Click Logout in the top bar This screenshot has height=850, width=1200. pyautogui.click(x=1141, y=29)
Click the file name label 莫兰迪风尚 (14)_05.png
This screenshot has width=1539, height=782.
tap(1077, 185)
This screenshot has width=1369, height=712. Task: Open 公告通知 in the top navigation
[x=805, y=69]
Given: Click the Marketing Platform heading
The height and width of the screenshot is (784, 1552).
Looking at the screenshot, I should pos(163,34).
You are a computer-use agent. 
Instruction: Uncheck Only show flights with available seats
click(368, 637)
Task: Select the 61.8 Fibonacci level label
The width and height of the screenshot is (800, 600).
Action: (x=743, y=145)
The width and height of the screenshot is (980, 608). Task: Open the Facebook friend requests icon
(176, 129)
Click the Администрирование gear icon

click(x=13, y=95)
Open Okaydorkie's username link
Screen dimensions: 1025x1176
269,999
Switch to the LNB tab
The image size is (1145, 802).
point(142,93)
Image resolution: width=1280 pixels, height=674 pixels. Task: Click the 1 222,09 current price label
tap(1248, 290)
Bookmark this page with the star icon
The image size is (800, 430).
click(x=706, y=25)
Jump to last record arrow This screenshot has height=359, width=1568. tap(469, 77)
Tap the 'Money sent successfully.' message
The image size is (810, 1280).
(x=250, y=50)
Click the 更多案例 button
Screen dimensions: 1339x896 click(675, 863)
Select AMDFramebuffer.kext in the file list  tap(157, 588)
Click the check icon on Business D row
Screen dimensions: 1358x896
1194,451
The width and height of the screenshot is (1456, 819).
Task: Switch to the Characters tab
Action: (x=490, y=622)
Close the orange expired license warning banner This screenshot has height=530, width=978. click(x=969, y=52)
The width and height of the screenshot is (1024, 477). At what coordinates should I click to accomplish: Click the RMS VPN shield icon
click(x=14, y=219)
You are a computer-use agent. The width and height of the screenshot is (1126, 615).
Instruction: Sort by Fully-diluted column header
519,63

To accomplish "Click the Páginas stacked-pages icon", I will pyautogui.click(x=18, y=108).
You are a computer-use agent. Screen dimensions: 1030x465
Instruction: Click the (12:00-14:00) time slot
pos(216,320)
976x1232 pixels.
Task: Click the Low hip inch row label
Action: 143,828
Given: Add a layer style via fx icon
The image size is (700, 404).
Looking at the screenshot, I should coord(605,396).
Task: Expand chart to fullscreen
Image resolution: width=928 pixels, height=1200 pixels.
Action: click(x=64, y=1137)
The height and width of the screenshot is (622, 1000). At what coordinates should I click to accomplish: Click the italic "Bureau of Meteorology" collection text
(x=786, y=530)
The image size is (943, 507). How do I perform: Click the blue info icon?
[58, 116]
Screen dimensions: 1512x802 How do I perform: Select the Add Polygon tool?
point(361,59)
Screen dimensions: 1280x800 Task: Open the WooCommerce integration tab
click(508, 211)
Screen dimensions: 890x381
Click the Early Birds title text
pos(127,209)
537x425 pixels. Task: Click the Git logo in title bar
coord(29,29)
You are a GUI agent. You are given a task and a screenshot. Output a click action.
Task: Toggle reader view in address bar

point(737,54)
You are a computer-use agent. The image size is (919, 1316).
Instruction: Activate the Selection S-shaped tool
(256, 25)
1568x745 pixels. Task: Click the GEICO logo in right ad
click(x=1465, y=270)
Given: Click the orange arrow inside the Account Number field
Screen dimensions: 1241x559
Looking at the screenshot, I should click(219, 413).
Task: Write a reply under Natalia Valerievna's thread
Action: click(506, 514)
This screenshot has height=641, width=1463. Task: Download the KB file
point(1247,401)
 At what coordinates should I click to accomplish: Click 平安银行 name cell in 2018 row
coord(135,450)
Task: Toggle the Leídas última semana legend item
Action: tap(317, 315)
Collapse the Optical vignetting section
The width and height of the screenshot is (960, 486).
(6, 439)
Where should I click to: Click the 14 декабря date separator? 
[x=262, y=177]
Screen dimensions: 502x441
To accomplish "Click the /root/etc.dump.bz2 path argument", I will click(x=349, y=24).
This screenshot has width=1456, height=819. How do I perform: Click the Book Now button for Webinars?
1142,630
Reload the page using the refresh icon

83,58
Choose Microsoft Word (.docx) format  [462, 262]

----

§ **TASK DESCRIPTION**
The answer should be all lines from the entries above that hold the word "arrow".

§ **ANSWER TO THE PROBLEM**
Jump to last record arrow This screenshot has height=359, width=1568. tap(469, 77)
Given: Click the orange arrow inside the Account Number field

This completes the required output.